* Stored data

▬▬▬▬▬▬▬▬▬▬

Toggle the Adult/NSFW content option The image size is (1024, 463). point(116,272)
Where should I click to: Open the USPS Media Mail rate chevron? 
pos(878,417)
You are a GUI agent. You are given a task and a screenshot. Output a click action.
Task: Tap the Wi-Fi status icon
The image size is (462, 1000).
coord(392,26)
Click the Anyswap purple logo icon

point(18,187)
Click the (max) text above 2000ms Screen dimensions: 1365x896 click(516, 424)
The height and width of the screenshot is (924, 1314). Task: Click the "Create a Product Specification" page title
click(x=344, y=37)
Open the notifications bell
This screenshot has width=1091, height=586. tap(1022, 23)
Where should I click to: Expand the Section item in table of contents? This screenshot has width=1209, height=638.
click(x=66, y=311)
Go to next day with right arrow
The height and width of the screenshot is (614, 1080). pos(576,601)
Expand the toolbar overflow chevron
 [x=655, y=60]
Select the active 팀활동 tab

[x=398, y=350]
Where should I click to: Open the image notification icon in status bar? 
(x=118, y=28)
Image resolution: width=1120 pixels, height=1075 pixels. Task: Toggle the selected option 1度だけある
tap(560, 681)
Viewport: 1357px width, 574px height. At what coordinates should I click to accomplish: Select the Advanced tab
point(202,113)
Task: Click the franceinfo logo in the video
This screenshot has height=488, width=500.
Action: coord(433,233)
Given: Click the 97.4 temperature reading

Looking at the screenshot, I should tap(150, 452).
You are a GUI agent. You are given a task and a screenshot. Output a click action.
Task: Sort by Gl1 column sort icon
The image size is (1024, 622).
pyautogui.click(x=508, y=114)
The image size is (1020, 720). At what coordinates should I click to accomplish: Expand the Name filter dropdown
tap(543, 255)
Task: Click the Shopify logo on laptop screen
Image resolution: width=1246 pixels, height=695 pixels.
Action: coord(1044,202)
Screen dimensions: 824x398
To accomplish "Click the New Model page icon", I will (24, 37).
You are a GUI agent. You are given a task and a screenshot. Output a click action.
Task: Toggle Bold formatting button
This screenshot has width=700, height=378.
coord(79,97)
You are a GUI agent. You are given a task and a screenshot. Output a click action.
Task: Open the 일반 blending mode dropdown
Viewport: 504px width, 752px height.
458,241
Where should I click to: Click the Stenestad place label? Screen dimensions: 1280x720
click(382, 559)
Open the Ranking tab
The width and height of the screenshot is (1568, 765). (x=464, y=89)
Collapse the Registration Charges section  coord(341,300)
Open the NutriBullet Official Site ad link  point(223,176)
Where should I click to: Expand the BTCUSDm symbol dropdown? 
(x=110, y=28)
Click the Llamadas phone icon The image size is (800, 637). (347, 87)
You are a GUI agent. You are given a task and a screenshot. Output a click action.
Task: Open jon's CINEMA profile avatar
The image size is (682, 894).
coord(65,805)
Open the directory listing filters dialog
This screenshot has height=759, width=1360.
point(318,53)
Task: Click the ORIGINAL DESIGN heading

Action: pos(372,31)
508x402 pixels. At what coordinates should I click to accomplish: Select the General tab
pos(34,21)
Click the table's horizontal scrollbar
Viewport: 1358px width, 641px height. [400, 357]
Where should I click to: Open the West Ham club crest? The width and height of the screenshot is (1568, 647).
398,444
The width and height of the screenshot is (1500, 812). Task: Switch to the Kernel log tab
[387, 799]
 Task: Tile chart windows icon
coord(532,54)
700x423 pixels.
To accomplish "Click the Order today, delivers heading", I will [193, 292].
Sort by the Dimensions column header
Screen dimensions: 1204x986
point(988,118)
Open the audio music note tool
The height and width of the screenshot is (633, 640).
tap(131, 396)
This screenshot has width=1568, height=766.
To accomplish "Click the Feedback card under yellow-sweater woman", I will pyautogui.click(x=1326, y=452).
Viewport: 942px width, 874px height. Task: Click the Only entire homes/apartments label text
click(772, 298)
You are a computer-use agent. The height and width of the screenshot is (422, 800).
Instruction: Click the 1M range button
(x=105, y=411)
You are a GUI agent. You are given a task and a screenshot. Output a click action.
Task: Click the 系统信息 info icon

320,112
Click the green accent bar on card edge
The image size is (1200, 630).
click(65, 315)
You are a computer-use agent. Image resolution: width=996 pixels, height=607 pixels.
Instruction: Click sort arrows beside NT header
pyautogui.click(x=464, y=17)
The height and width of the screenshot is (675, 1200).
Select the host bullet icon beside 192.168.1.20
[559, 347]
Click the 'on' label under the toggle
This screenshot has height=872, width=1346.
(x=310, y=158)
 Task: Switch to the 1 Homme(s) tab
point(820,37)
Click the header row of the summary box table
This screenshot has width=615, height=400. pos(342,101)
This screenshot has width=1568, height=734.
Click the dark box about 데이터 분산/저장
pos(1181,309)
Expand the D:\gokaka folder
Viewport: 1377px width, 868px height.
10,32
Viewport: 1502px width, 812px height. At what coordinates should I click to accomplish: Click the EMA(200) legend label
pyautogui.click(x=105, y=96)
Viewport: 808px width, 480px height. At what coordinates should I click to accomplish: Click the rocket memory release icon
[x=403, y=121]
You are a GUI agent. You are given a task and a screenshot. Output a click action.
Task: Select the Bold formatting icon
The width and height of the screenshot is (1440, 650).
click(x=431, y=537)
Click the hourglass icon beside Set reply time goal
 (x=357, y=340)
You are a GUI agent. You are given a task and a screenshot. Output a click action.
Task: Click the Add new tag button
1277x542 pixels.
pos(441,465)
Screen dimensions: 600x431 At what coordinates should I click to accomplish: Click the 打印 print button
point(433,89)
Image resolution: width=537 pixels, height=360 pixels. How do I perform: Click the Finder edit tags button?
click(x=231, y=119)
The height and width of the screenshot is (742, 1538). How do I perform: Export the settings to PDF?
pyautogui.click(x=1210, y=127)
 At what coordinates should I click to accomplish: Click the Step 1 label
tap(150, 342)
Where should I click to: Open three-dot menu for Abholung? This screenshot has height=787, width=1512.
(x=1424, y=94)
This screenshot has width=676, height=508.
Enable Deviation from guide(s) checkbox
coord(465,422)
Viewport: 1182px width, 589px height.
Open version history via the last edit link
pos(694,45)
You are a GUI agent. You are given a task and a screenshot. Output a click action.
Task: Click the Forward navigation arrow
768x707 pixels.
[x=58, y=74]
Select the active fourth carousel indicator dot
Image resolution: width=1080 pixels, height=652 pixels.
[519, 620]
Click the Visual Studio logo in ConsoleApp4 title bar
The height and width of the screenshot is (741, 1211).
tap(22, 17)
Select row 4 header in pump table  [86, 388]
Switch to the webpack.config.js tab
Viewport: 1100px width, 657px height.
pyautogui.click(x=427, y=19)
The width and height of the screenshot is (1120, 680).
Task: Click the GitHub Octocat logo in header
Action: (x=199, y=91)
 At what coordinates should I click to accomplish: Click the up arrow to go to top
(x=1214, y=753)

▬▬▬▬▬▬▬▬▬▬

Could you transcribe the entries above word for word, from the line with "This screenshot has width=1568, height=734." down to the line with "Task: Select the Bold formatting icon", keeping both?

This screenshot has width=1568, height=734.
Click the dark box about 데이터 분산/저장
pos(1181,309)
Expand the D:\gokaka folder
Viewport: 1377px width, 868px height.
10,32
Viewport: 1502px width, 812px height. At what coordinates should I click to accomplish: Click the EMA(200) legend label
pyautogui.click(x=105, y=96)
Viewport: 808px width, 480px height. At what coordinates should I click to accomplish: Click the rocket memory release icon
[x=403, y=121]
You are a GUI agent. You are given a task and a screenshot. Output a click action.
Task: Select the Bold formatting icon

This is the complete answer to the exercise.